- _Task description_: Go through the data and copy every line in which "This" appears.

==== Extracted entries ====

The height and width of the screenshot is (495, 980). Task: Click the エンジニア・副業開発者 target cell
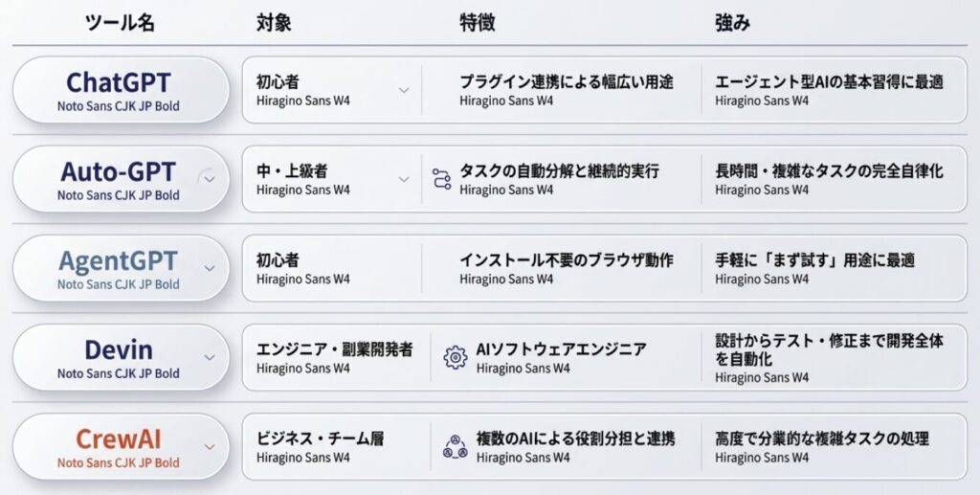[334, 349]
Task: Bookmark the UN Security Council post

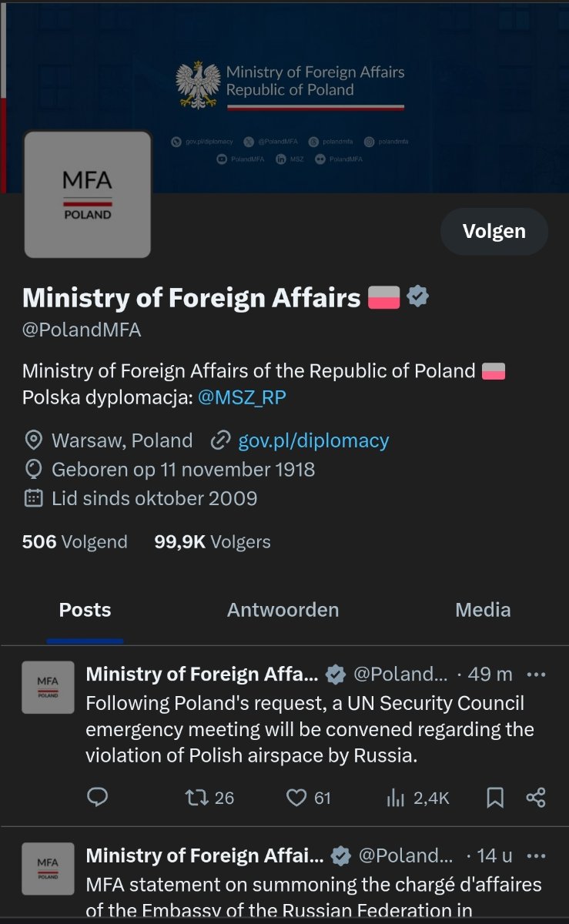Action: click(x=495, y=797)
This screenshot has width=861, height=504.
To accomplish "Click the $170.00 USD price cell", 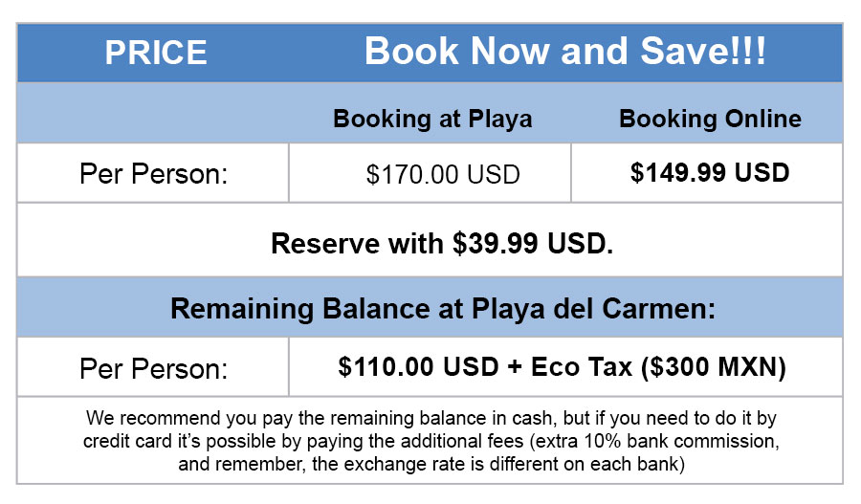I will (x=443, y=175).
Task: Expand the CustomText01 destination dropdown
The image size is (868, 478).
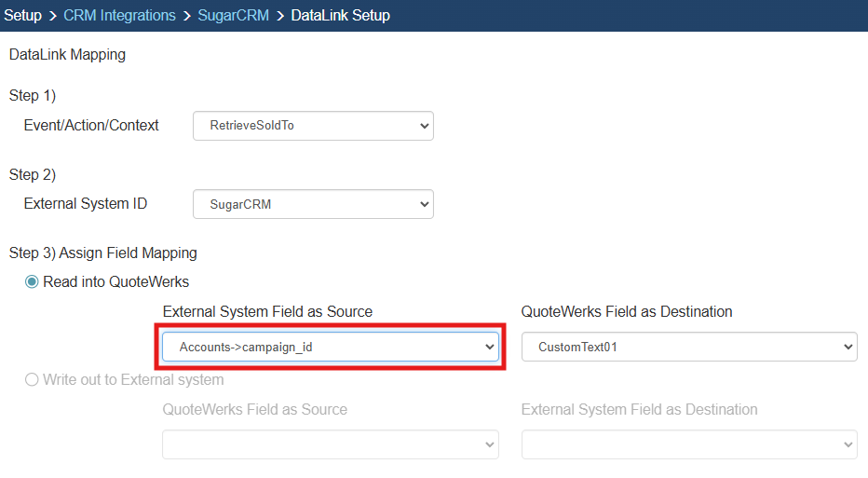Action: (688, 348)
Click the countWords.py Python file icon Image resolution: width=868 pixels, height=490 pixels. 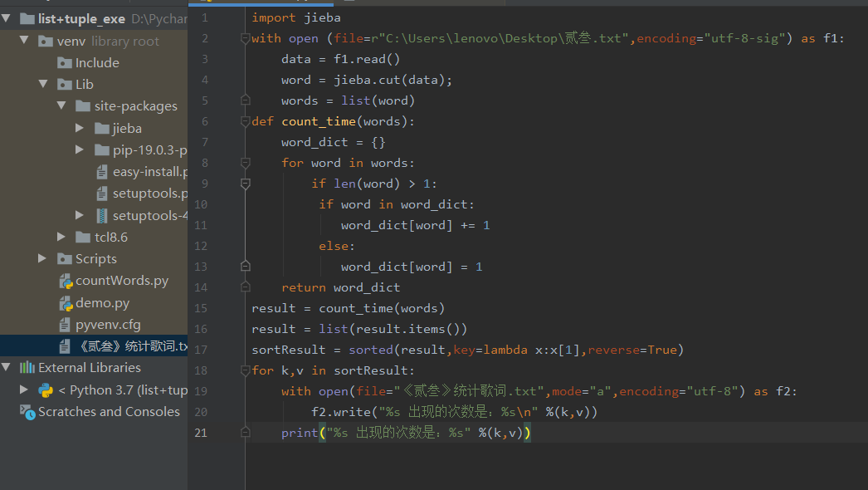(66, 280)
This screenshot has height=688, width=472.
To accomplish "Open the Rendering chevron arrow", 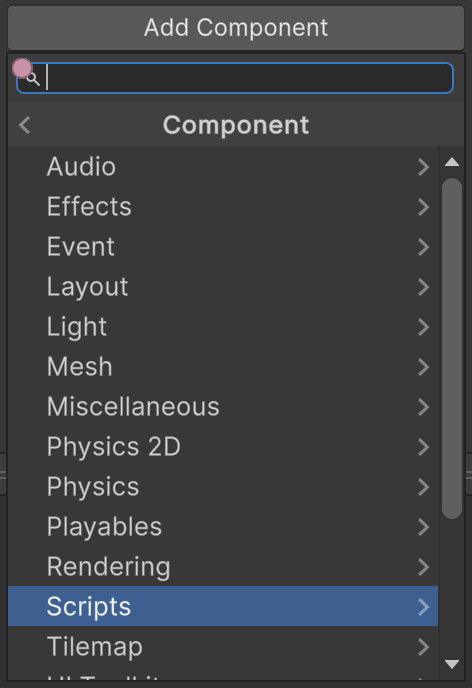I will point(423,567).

====

- _Task result_:
This screenshot has width=861, height=504.
This screenshot has height=688, width=472.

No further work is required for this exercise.